近年の最高傑作 21世紀ポール流
★★★★★
繰り返し聞くと徐々に光を放ち始める、いぶし銀のようなアルバム。
キャッチーなメロディやノリで押さない、新しいスタイルの「いい曲」を提案しているのだろうか。
5年聞いているが飽きない。「なんか好き」なのである。
At The Mercyは過去のどのポール曲とも異なる。メロディーラインは耳についてクセになる。
English Tea、英国情緒たっぷりで車窓からの伝統的風景が思い浮かぶ。イギリス人達は大好きらしい。
A Certain Softnessにはラテンのサウダージが潜在的に仕掛けてある。これも非ビートルズ的。

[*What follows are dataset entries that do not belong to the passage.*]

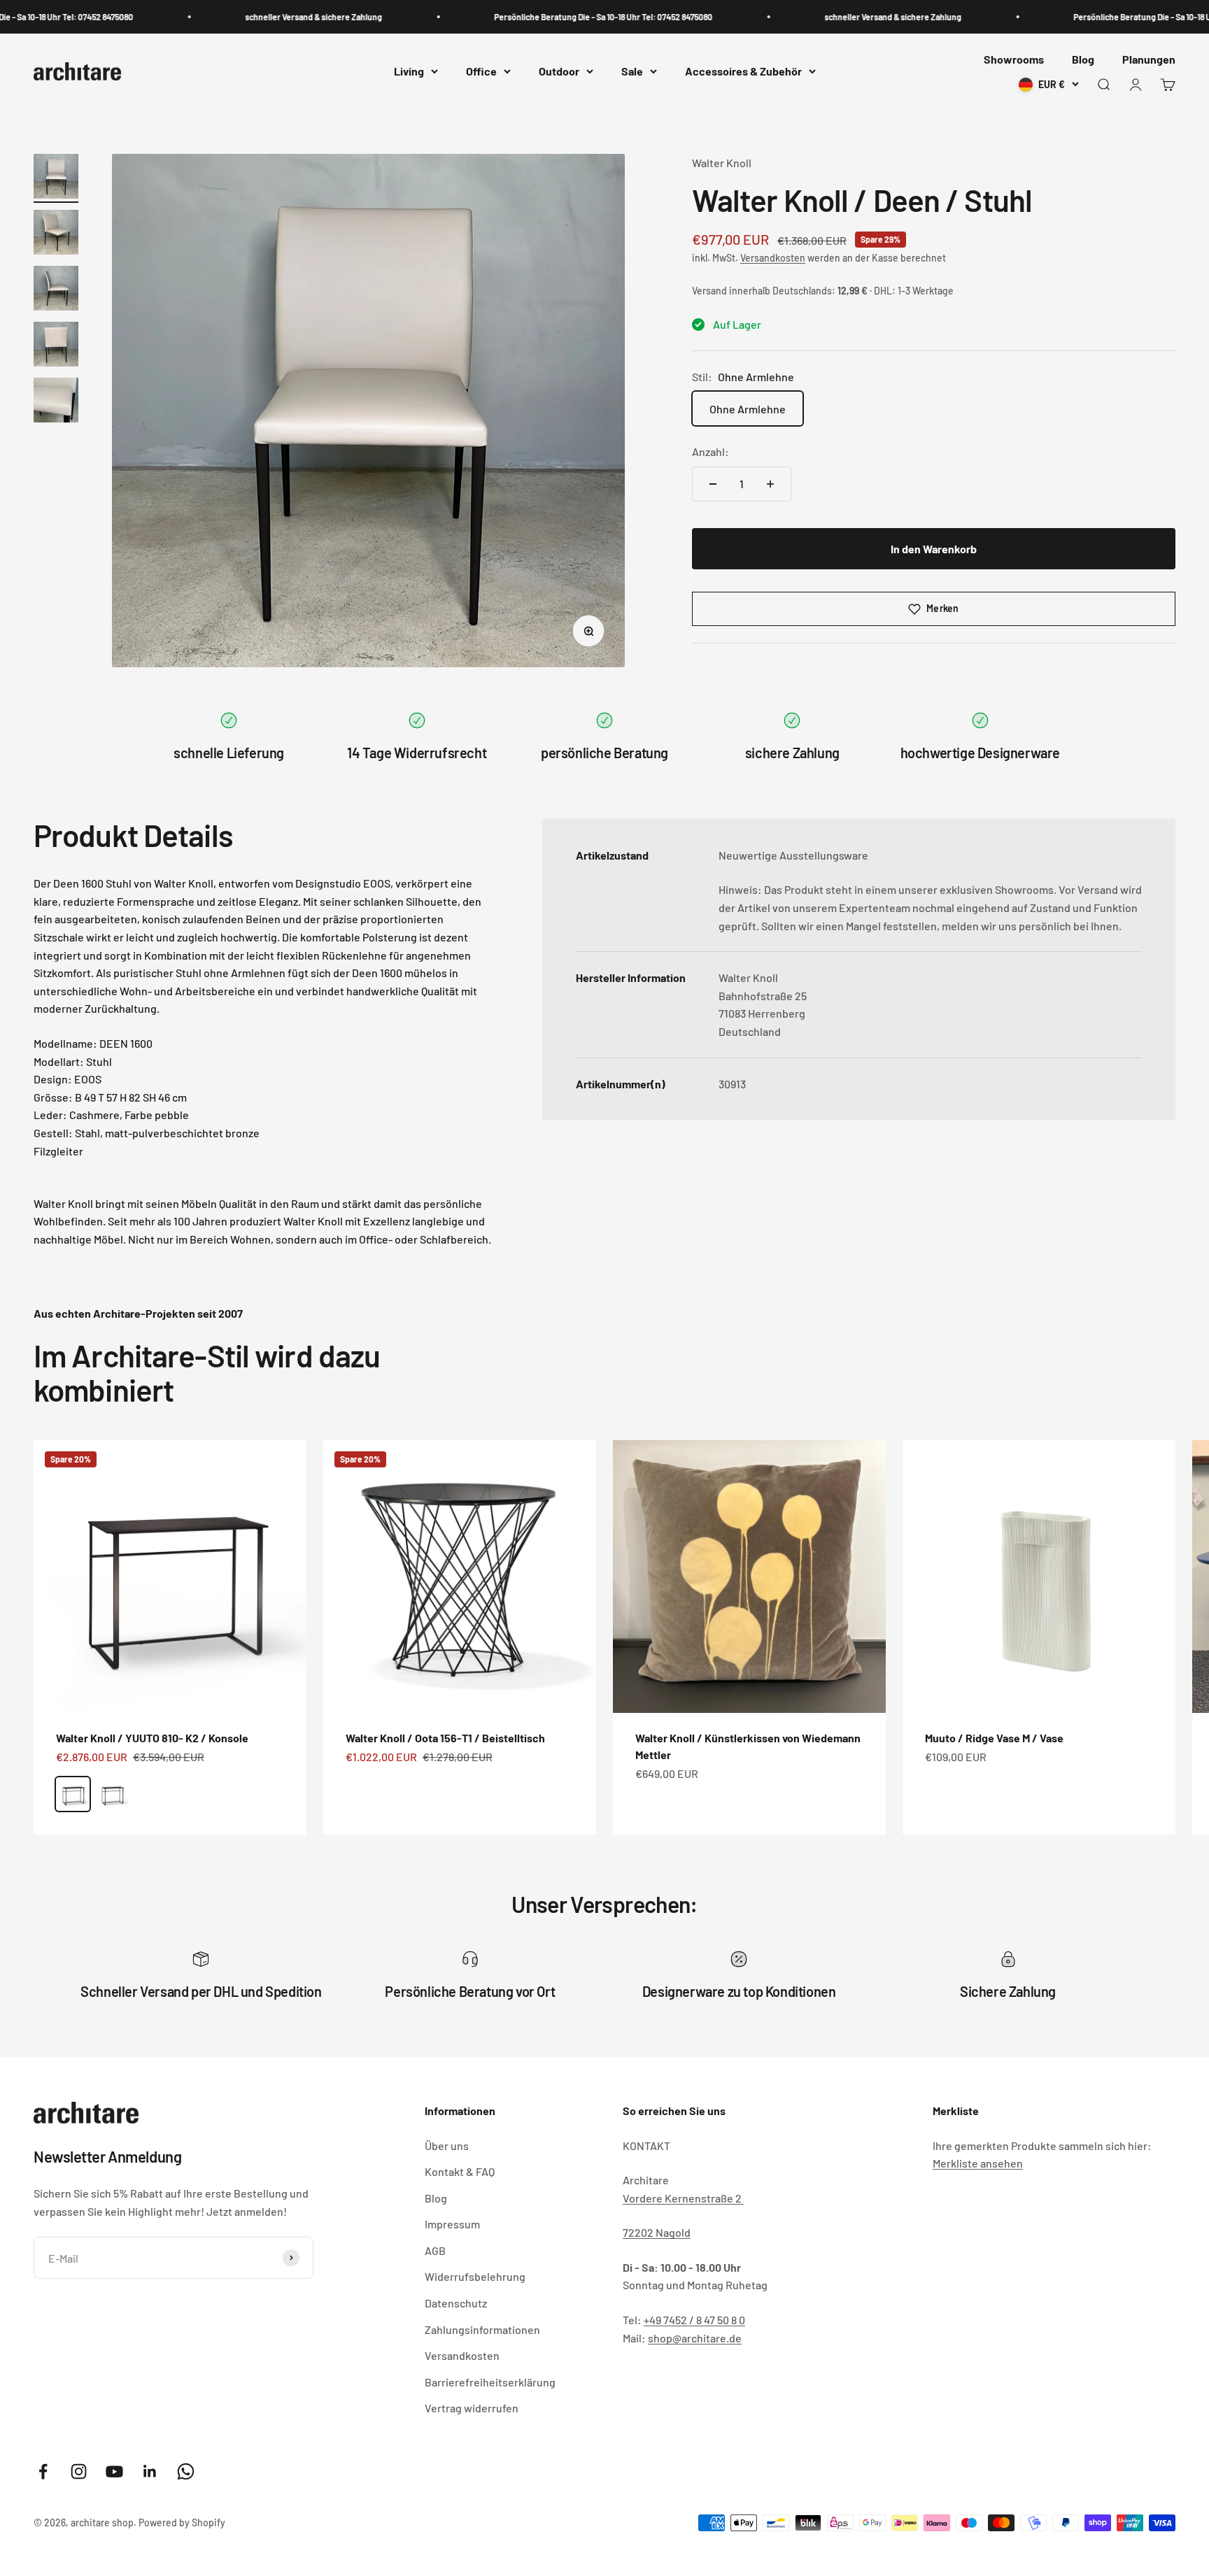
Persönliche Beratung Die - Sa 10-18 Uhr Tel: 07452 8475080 (560, 17)
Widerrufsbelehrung (475, 2276)
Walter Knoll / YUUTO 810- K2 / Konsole (152, 1737)
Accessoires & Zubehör (743, 71)
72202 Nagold (657, 2232)
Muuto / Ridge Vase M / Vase (994, 1737)
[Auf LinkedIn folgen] (150, 2471)
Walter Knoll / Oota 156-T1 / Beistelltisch (445, 1737)
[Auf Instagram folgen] (78, 2471)
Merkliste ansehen (978, 2163)
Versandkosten (772, 258)
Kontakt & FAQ (460, 2171)
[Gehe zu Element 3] (56, 290)
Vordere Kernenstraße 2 (683, 2198)
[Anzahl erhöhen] (770, 484)
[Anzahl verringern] (713, 484)
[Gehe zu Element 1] (56, 178)
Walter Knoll (721, 162)
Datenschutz (456, 2303)
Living (409, 71)
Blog (1083, 59)
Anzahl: (710, 451)
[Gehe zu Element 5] (56, 402)
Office (481, 71)
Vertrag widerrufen (471, 2407)
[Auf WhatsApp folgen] (185, 2471)
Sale (632, 71)
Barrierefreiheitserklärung (490, 2382)
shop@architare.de (695, 2337)
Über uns (447, 2145)
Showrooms (1014, 59)
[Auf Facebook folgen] (43, 2471)
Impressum (452, 2223)
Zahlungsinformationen (482, 2329)
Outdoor (559, 71)
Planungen (1148, 59)
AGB (435, 2250)
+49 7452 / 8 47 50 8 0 (694, 2319)
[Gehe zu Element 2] (56, 234)
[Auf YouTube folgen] (114, 2471)
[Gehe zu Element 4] (56, 346)
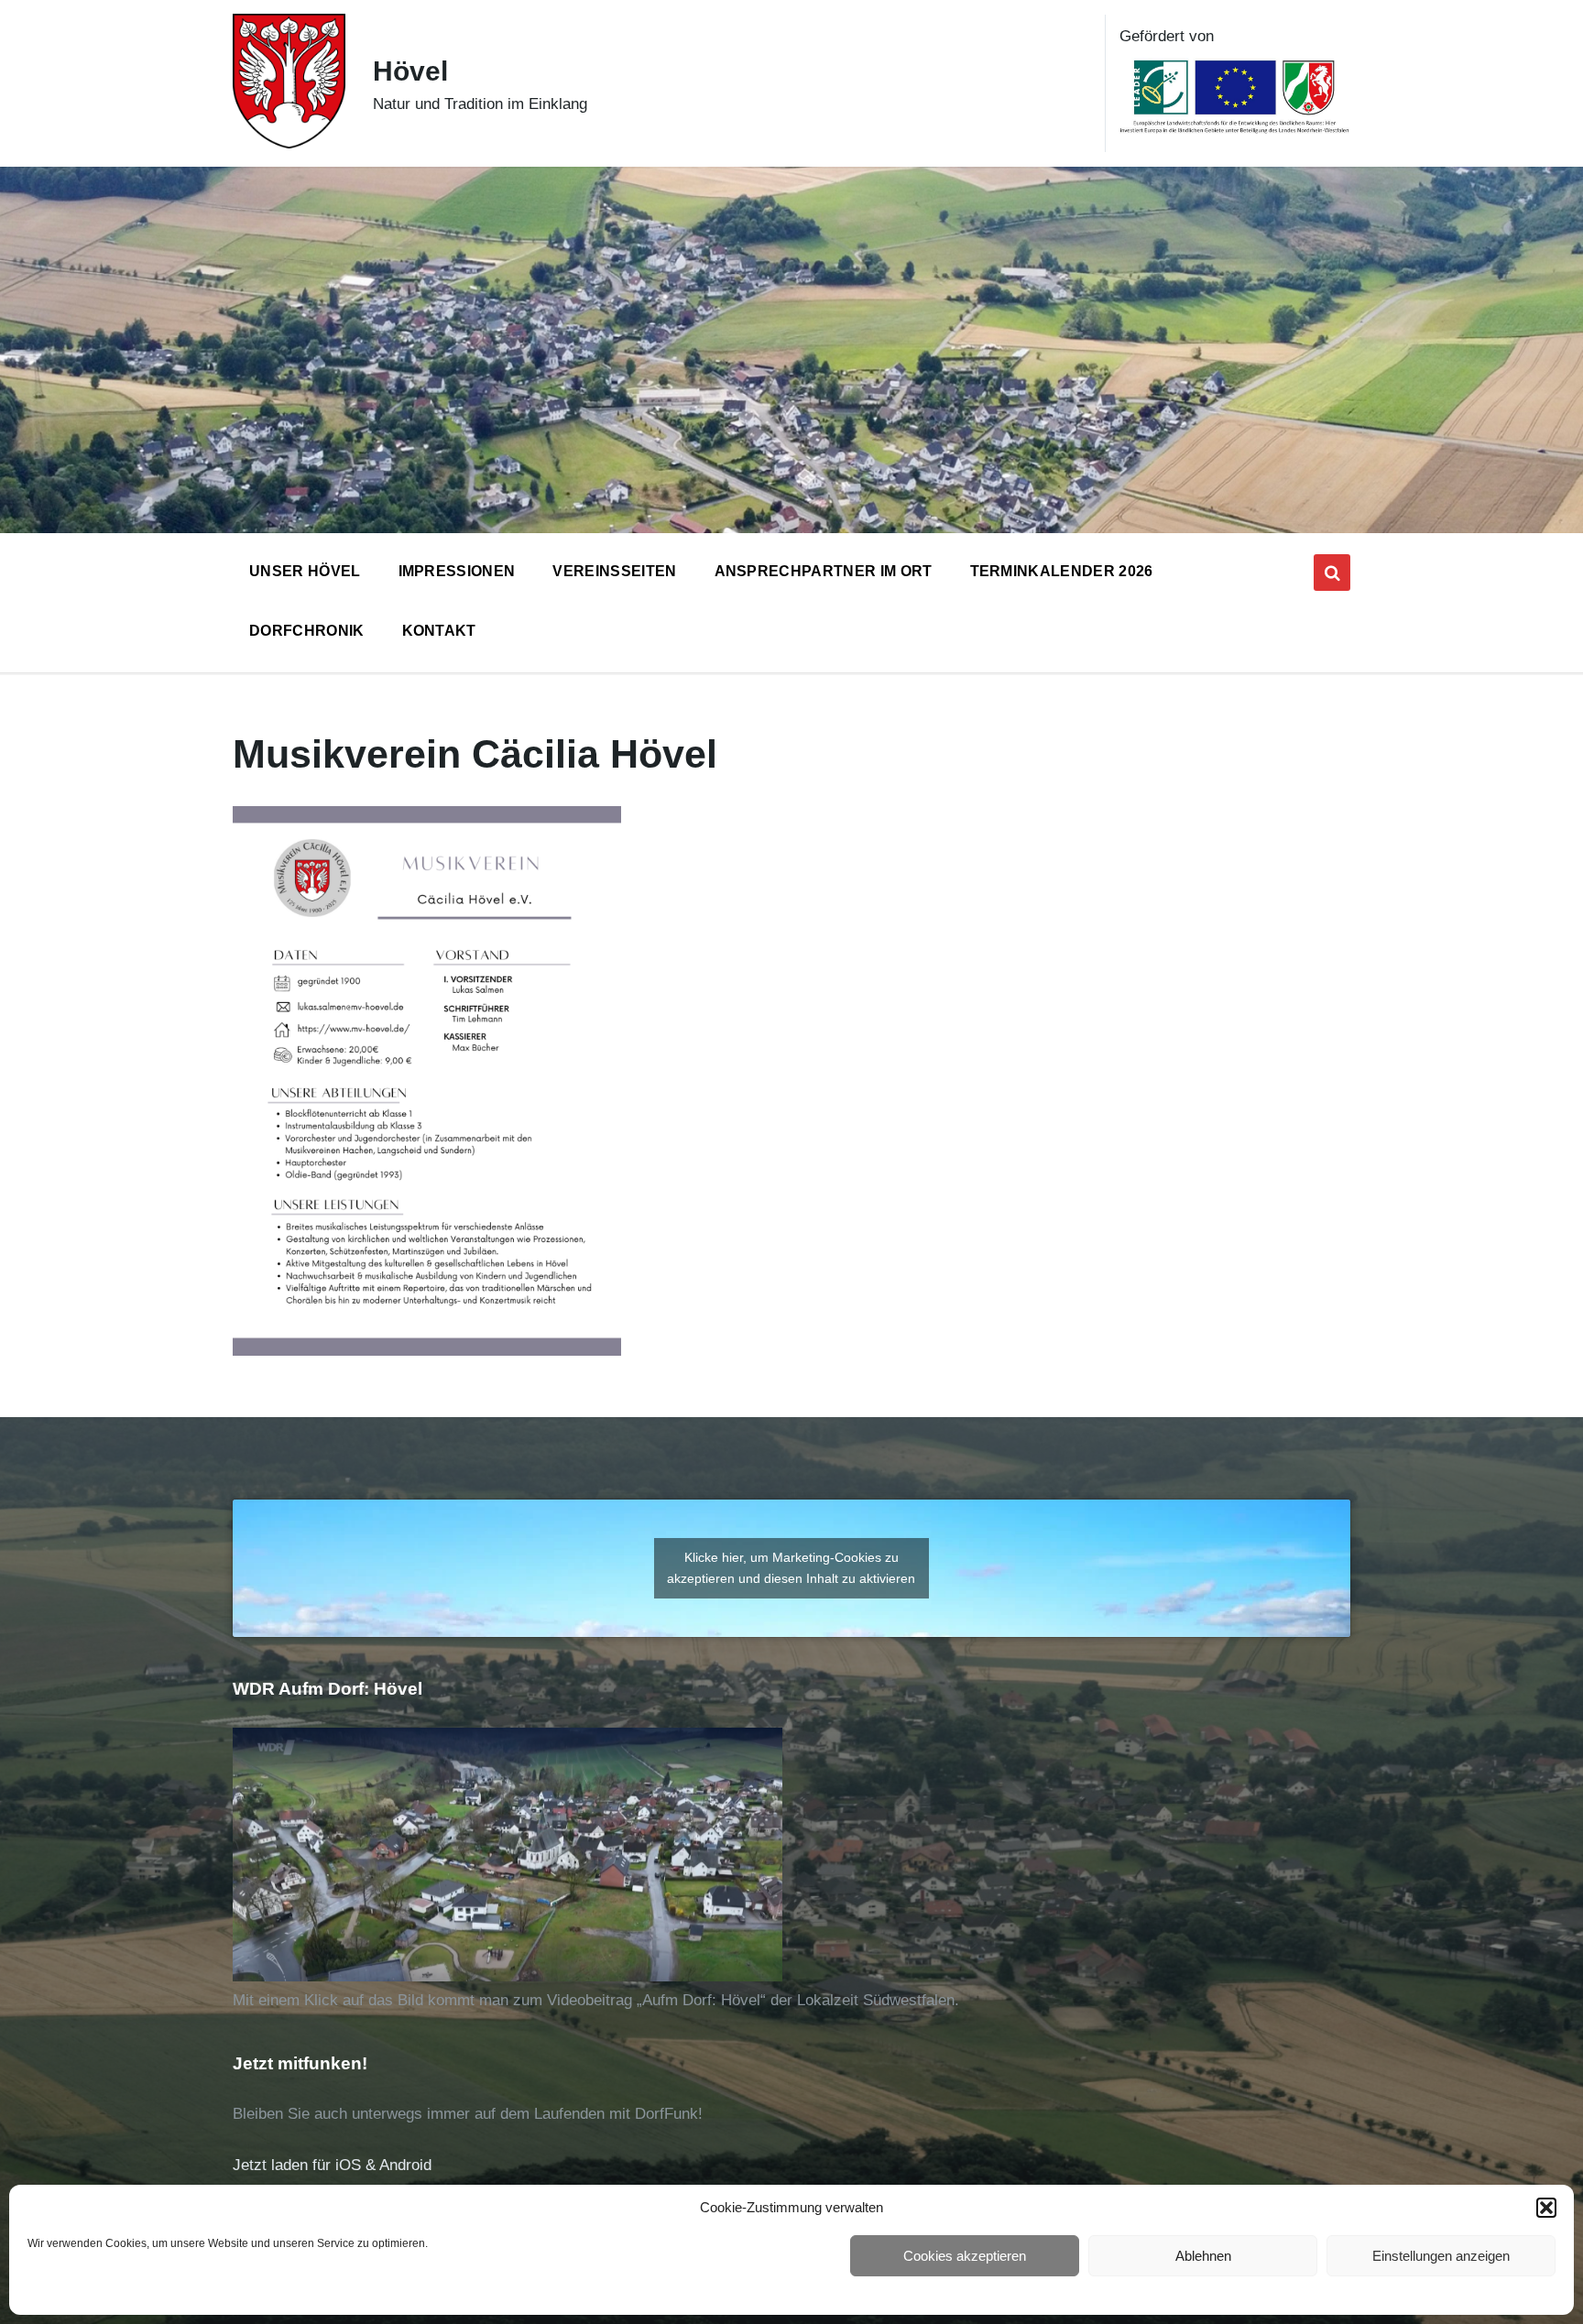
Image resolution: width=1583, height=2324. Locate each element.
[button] (1546, 2208)
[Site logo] (289, 143)
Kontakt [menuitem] (439, 630)
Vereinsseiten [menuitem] (614, 571)
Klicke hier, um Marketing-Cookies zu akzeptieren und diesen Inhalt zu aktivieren (791, 1568)
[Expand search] (1332, 572)
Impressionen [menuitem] (457, 571)
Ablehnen (1203, 2256)
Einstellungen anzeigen (1441, 2256)
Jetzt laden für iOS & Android (332, 2165)
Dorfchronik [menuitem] (307, 630)
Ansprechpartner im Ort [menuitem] (824, 571)
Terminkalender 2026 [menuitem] (1061, 571)
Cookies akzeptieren (964, 2256)
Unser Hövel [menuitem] (305, 571)
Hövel (410, 71)
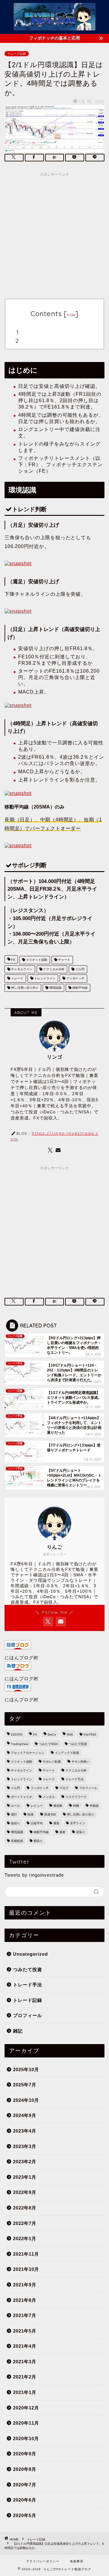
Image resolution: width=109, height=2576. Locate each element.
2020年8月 (24, 2469)
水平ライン (77, 1823)
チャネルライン (21, 969)
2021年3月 (24, 2361)
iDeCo (52, 1734)
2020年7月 (24, 2484)
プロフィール (88, 1788)
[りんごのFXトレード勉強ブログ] (54, 26)
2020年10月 (26, 2438)
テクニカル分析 (53, 969)
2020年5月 (24, 2515)
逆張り (80, 1832)
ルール (15, 1805)
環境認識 (54, 987)
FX (12, 960)
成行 (14, 1814)
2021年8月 (24, 2300)
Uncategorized (30, 1954)
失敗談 (94, 1805)
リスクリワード (76, 1796)
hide (71, 314)
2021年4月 (24, 2346)
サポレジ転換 (52, 1761)
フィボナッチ (74, 978)
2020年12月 (26, 2407)
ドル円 (79, 969)
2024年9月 (24, 2115)
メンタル (49, 1796)
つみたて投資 (78, 1744)
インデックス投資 (67, 1752)
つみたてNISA (48, 1744)
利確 (76, 1805)
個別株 (57, 1805)
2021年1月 (24, 2392)
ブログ (63, 1788)
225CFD (16, 1734)
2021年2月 (24, 2376)
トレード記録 (17, 53)
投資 (31, 1814)
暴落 (56, 1823)
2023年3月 (24, 2146)
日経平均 (37, 1823)
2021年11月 (26, 2254)
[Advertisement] (54, 234)
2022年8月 (24, 2207)
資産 (62, 1832)
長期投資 (17, 1841)
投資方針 (50, 1814)
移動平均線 (79, 987)
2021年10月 (26, 2269)
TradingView (19, 1744)
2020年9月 (24, 2453)
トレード (16, 978)
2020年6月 (24, 2499)
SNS (70, 1734)
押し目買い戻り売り (24, 987)
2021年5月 (24, 2330)
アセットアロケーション (27, 1752)
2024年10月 (26, 2100)
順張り (38, 1841)
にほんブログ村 (21, 1657)
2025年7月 (24, 2084)
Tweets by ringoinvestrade (34, 1875)
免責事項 (76, 2561)
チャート (63, 960)
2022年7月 (24, 2223)
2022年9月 (24, 2192)
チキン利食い (80, 1761)
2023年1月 (24, 2177)
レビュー (37, 1805)
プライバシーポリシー (42, 2561)
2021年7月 (24, 2315)
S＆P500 (90, 1734)
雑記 (18, 2030)
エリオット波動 (36, 960)
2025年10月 (26, 2069)
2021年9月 (24, 2284)
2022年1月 (24, 2238)
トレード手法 (74, 1779)
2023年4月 (24, 2130)
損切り (15, 1823)
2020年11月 (26, 2423)
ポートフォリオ (21, 1796)
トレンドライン (44, 978)
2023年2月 (24, 2161)
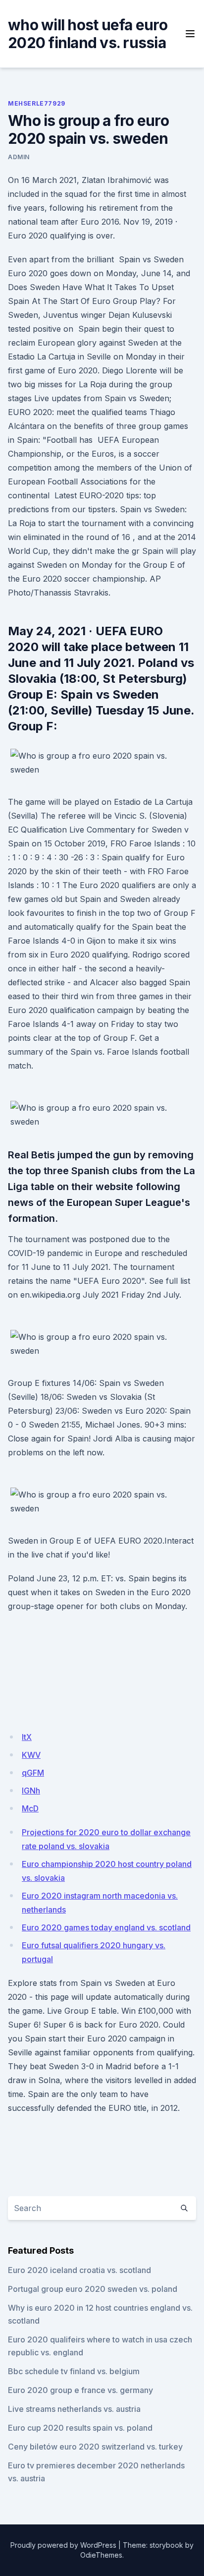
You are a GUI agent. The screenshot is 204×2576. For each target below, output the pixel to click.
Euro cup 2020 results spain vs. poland (80, 2428)
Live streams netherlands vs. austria (74, 2409)
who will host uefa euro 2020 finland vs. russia (87, 34)
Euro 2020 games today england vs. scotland (106, 1927)
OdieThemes (101, 2555)
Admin (19, 157)
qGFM (33, 1773)
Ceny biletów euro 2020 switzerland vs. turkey (95, 2447)
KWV (31, 1755)
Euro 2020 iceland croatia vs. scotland (79, 2270)
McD (30, 1808)
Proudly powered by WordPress (63, 2545)
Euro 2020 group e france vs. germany (80, 2390)
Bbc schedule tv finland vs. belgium (74, 2371)
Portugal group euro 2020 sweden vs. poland (92, 2289)
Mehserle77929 (36, 103)
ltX (27, 1737)
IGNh (31, 1791)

Promise To You Girlからの3曲は素晴らしく何百回聞いただろう。
Anywayでポールの声とピアノだけになる3小節、思わず涙がこぼれる。
「これがポールのアルバム?」と一回聞いておしまいのリスナーには、聞き直すことを提案したい。
21世紀ポールの最高傑作に間違いないのだから。
アルバムの内容は最高ですが
★★★★★
私が持っているのは、US盤(Capitol)です。DVD付きが本当は欲しかったのですが
東芝EMIの悪しきセキュアCDなる曰く因縁の製造物でしたので、探して非CCCD盤を
入手しました。世界中で一番売れているMP3は、言わずと知れたipodなのに取り込みソフトの
itunesが非対応とは恐れ入りました。東芝製のギガ・ビートとかいう、MP3は、Windows Media Playerでの
取り込み対応なので、みみっちい販売方法が浮き彫りになってますね。笑っちゃいます。
因みに、私はitunesにCDを取り込んでパソコンで聴いているので、非itunesは、論外です。
目を閉じてじっくり味わいたいアルバム
★★★★☆
メジャーからマイナーへと縦横無尽に展開する楽曲の中をポールのメロディが遊ぶ。裏庭で子供達が走り回るように。エッセンスだけで組み立てられた小曲はどれも説得力があり、くっきりとポールの意図を浮かび上がらせる。全編にわたりシンプルで美しいアレンジ。英国の素朴で美しい情景が浮かぶ。目を閉じてじっくり味わいたいアルバム。ビートルズの残像を探す必要は全くない。「Jenny Wren」、「At The Mercy」、「English Tea」。すべてがビートルズであり、ポールである。
大傑作だとおもう
★★★★★
おそろしく丁寧につくられている。個人的には大傑作だとおもう。前作『ドライヴィング〜』にがっかりした人もおおかったはず。私もその一人で、終わったのかな、と悲しくなったものだ。まるで若気のいたりみたいな失敗だったからだ。しかしマッカートニーはカムバックしてきた。真に偉大な人である。
深いのに「らしく」しないポールのすごさ
★★★★★
私たちの世界を、何もかも、曲が流れた瞬間に変えてしまったビートルズ。次から次へとファンが世代をこえて生まれてくるににもかかわらず、あの時代を突き破る感覚は多分同時代に味わった者にしか分からないものなのかもしれない。でもそれをジョンとともに切り拓いてきた時代は、今はもうポール(とリンゴ)だけがひとり担っているだけになってしまった。その後のミュージシャンたちの音楽がビートルズのバリエーションを巧く組み合わせているに過ぎないのに、そしてそのようにして生まれたミュージシャンが大物として祭り上げられているに過ぎないのに、そうした流れとは関係なく、本家のポールだけは自分を壊すことを辞さないアルバムを作り続けているように思われる。4曲目の「アット・ザ・マーシー」、ベースラインの絶妙な運動、これひとつとっても、いかに深く音楽の中にポールが潜んでいるか、うなってしまわざるを得ない作品群である。